__TEXT EXTRACT__:
This is a timeline of the history of the British television company ABC Weekend TV, one of the first four contractors of the Independent Television network.

1950s

 1954
 26 October – The Independent Television Authority (ITA) awards franchises for weekend services in the Midlands and North of England regions to Kemsley-Winnick Television.
 1955
 21 September – After the collapse of Kemsley-Winnick, the ITA approaches Associated British Picture Corporation (ABPC) to provide the services instead, and the contract is signed today.
 8 October – After legal action from ABPC, the weekend service for London is renamed from ABC (Associated Broadcasting Company) to ATV (Associated TeleVision), thus allowing ABPC to later use the ABC name for its own TV service.
 1956
 17 February – Alpha Television, a joint venture between ABC and the Midlands weekday contractor ATV, re-opens the former Astoria Cinema in Aston, Birmingham, as a studio shared between ABC and ATV.
 18 February – ABPC's new company, Associated British Cinemas (Television) Ltd, begins its Midlands weekend service, under the brand name "ABC", broadcasting from Lichfield transmitting station. Its logo is based on the logo of ABC Cinemas (owned by ABPC).
 5 May – ABC begins its North of England weekend service. Initially the service covers the North West from Winter Hill transmitting station. The former Capitol Cinema in Didsbury, Manchester, re-opens as ABC's studios in the North of England.
 3 November – ABC's North of England service is extended to Yorkshire via Emley Moor transmitting station.
 1958
 November – ABC buys the former Warner film studios at Teddington Lock in London, to be converted into television studios.
 1959
 Teddington Studios open as ABC's main production centre in London.
 September – ABC introduces a new logo based on inverted triangles, accompanied by a jingle based on the musical notes A, B and C.

1960s
 1961
 7 January – The first episode of ABC's cult TV series The Avengers is broadcast. The series will run until 1969. 
 18 July – A new  mast at Lichfield replaces the existing  mast to extend ABC's Midland service.

__SUPPLIED INFORMATION__:
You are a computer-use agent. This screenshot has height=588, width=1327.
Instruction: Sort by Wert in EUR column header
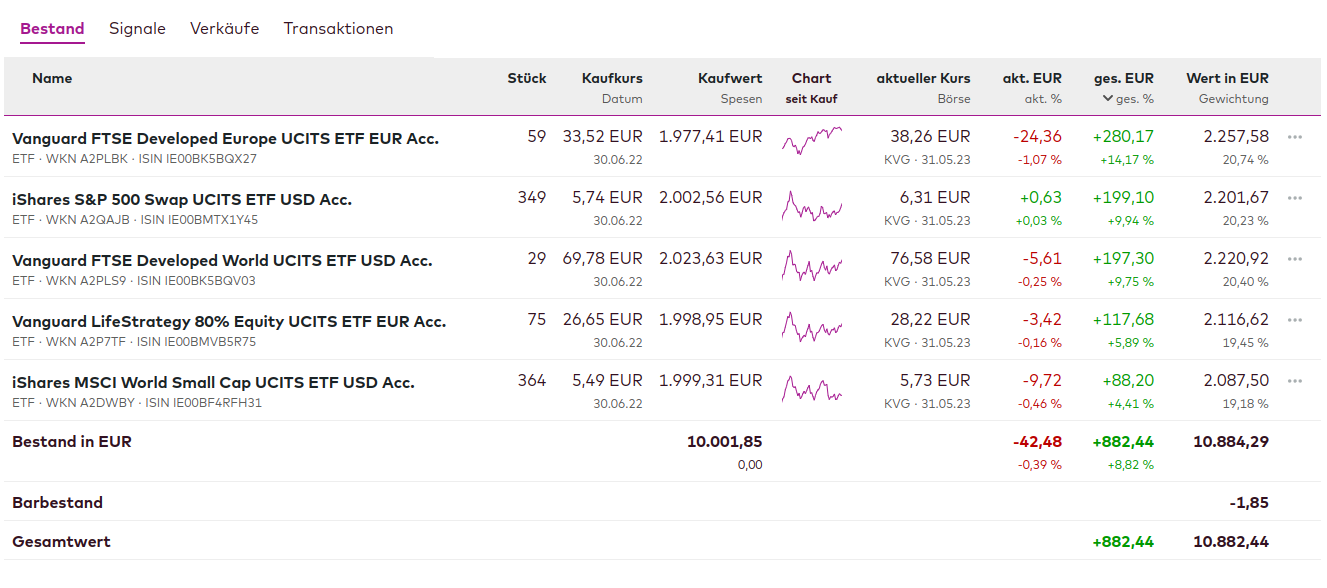coord(1227,78)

__WHAT TO DO__:
A - Do these statements agree with the ABC Weekend TV timeline? For each, answer yes or no and quote the deciding words of the text. (i) ABC's North of England service at first covered Yorkshire. (ii) ABC's studios in the North of England were in a former cinema in Didsbury. (iii) The jingle introduced with the 1959 logo was based on the musical notes A, B and C.
B - Reproduce the ABC Weekend TV timeline word for word, starting with "8 October –" and going on through "ABC and ATV.".

__SOLUTIONS FOR EACH TASK__:
A -
(i) No: "Initially the service covers the North West from Winter Hill transmitting station."
(ii) Yes: "The former Capitol Cinema in Didsbury, Manchester, re-opens as ABC's studios in the North of England."
(iii) Yes: "accompanied by a jingle based on the musical notes A, B and C."

B -
8 October – After legal action from ABPC, the weekend service for London is renamed from ABC (Associated Broadcasting Company) to ATV (Associated TeleVision), thus allowing ABPC to later use the ABC name for its own TV service.
 1956
 17 February – Alpha Television, a joint venture between ABC and the Midlands weekday contractor ATV, re-opens the former Astoria Cinema in Aston, Birmingham, as a studio shared between ABC and ATV.